* Extracted entries:
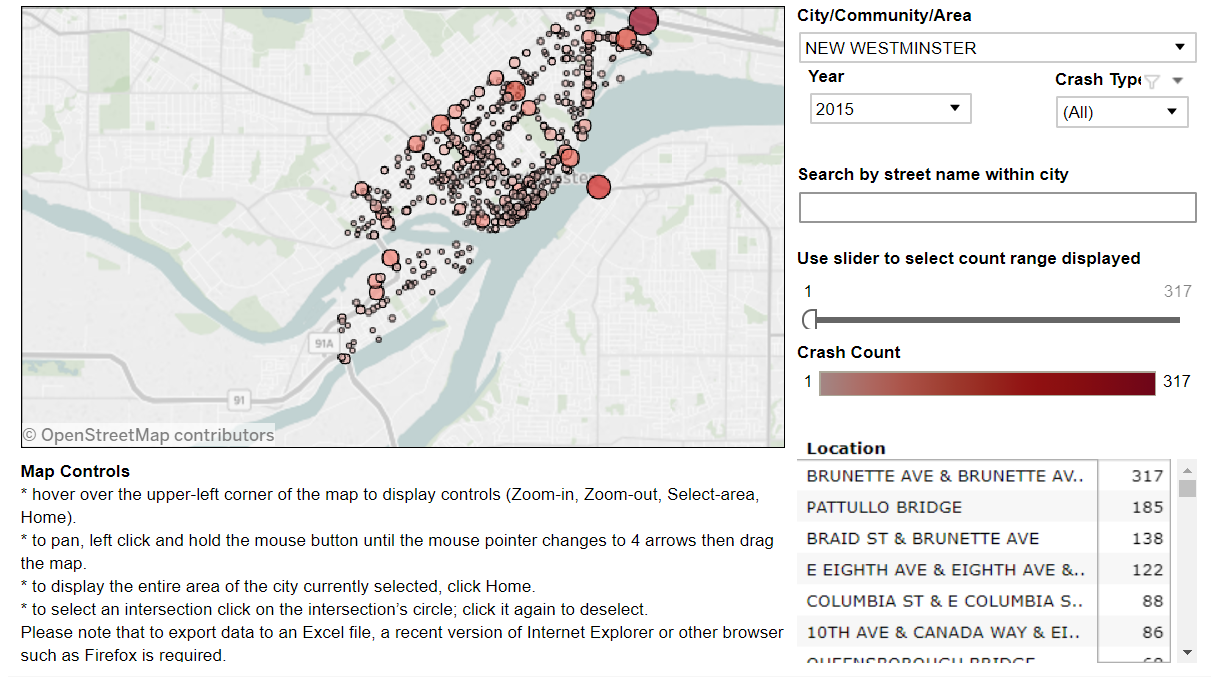Select the red crash circle on the river
Image resolution: width=1211 pixels, height=677 pixels.
(x=598, y=187)
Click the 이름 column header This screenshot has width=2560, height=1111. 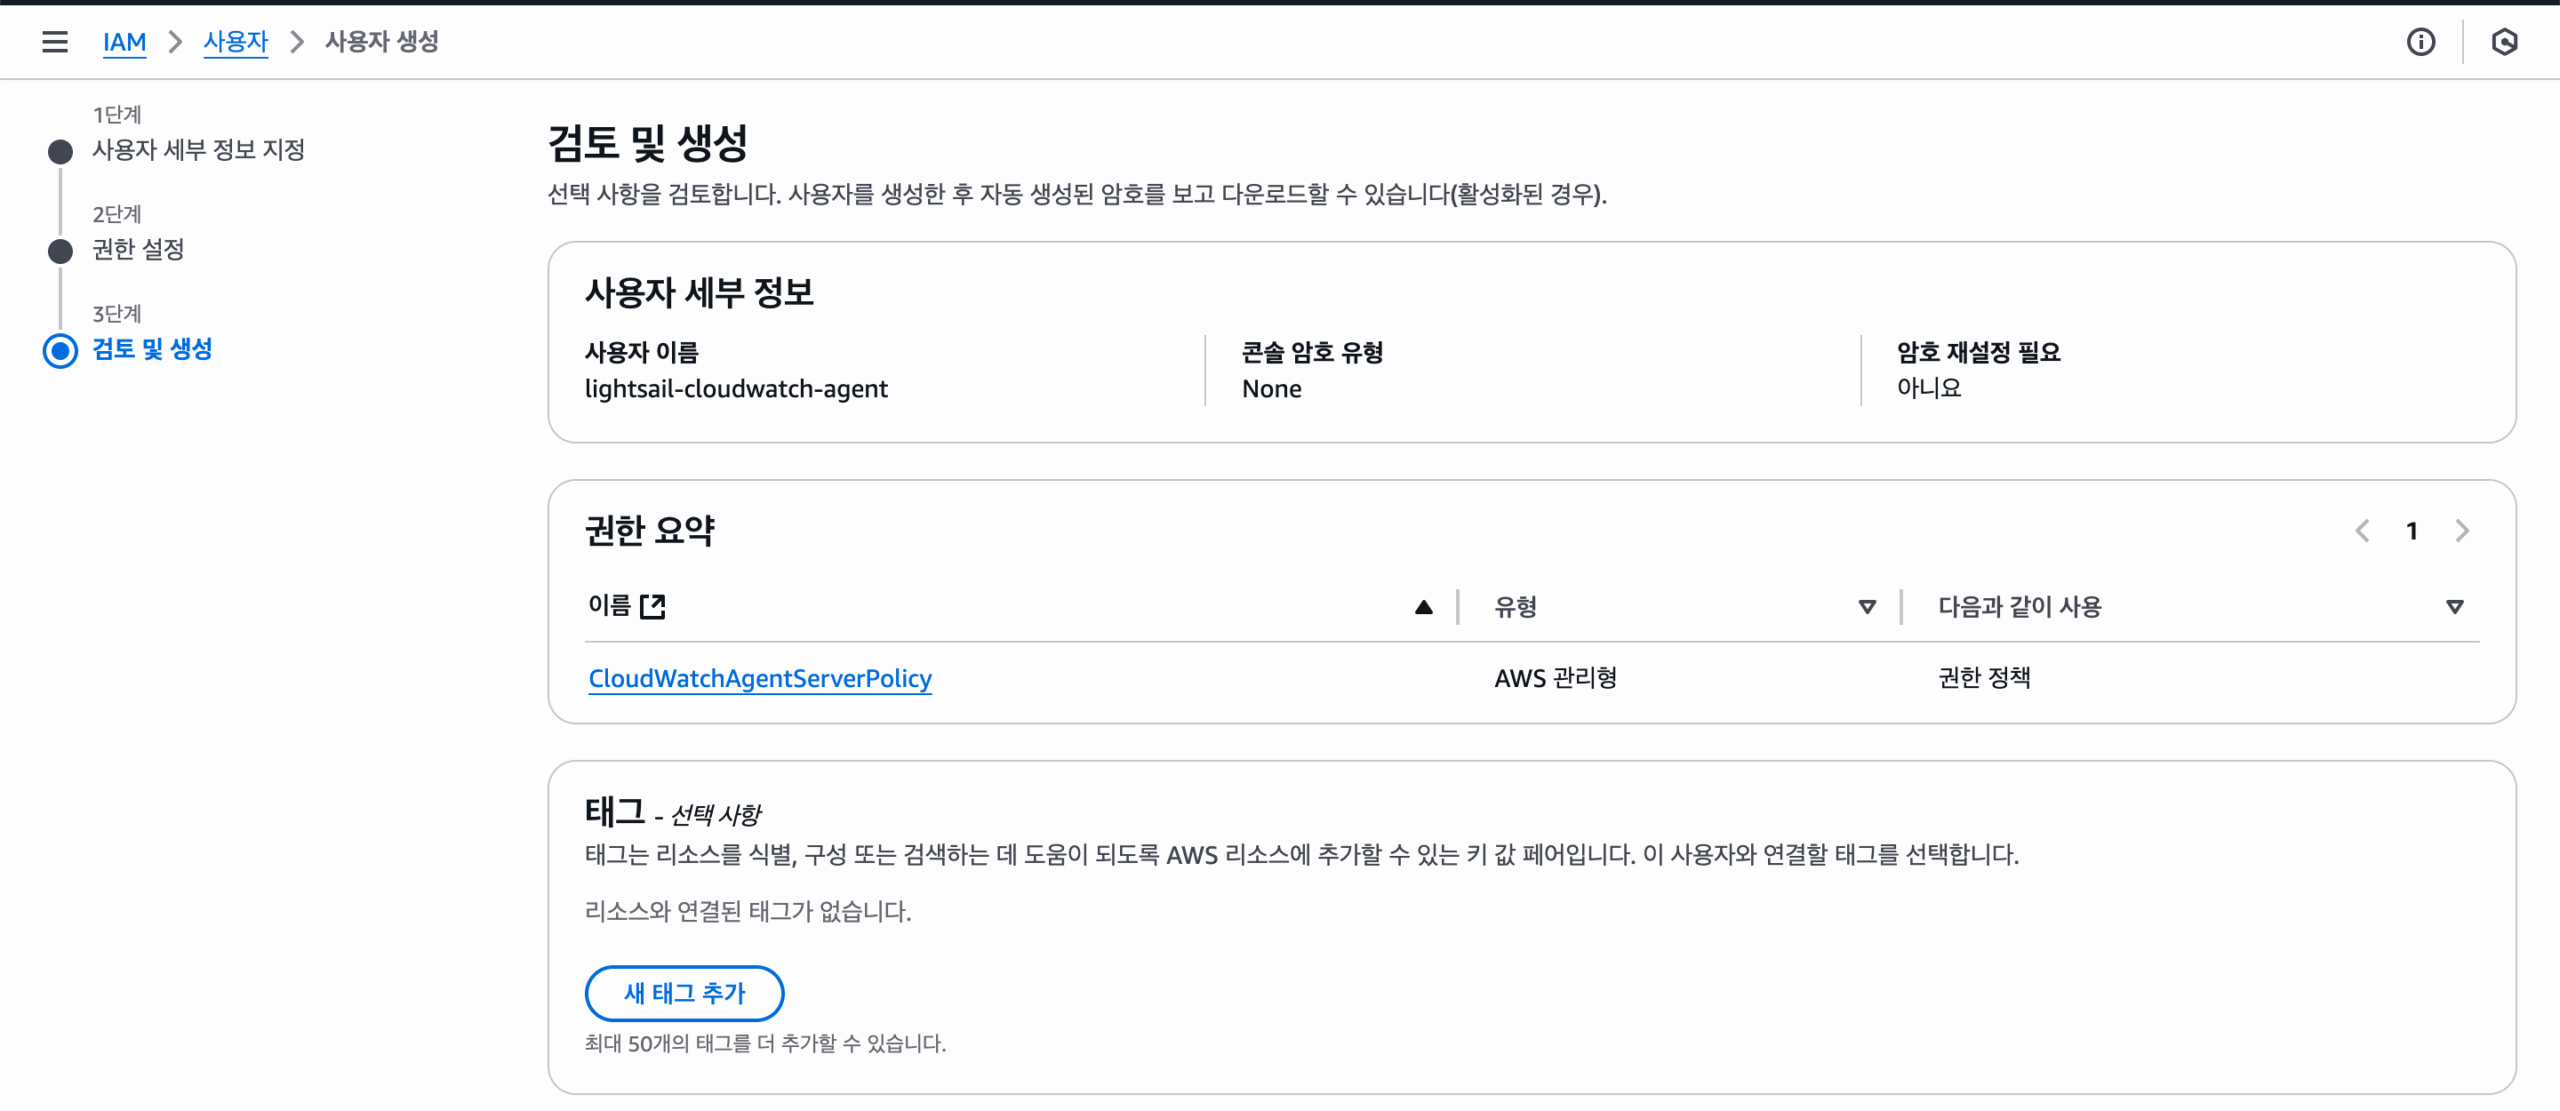[609, 606]
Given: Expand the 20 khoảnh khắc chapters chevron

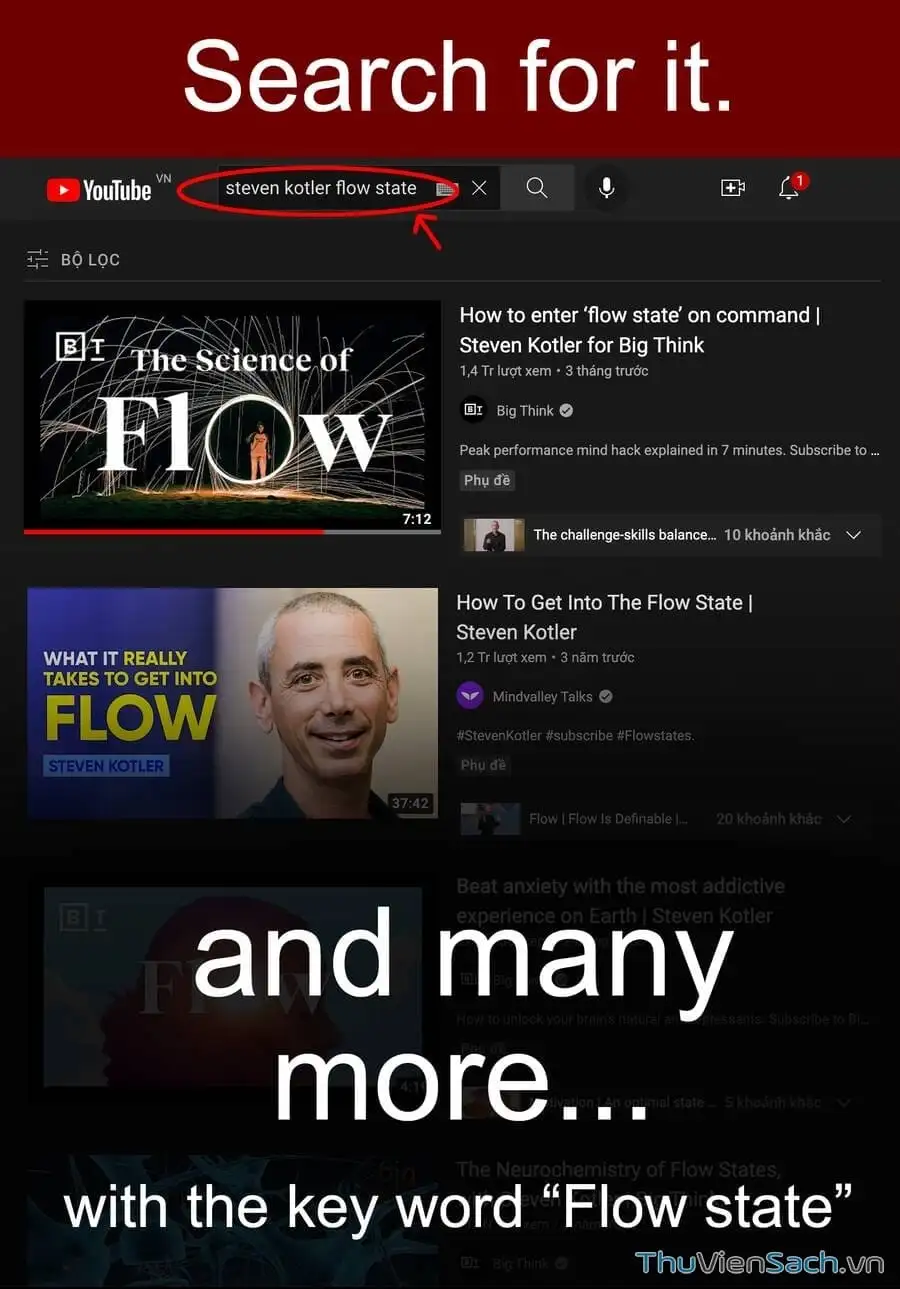Looking at the screenshot, I should 844,819.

* What you should do: Beginning with the line that contains "Given: Expand the" and ending with the last line of the data, transcribe each line exactly; pictures stay out.

* Exercise answer:
Given: Expand the 20 khoảnh khắc chapters chevron

Looking at the screenshot, I should 844,819.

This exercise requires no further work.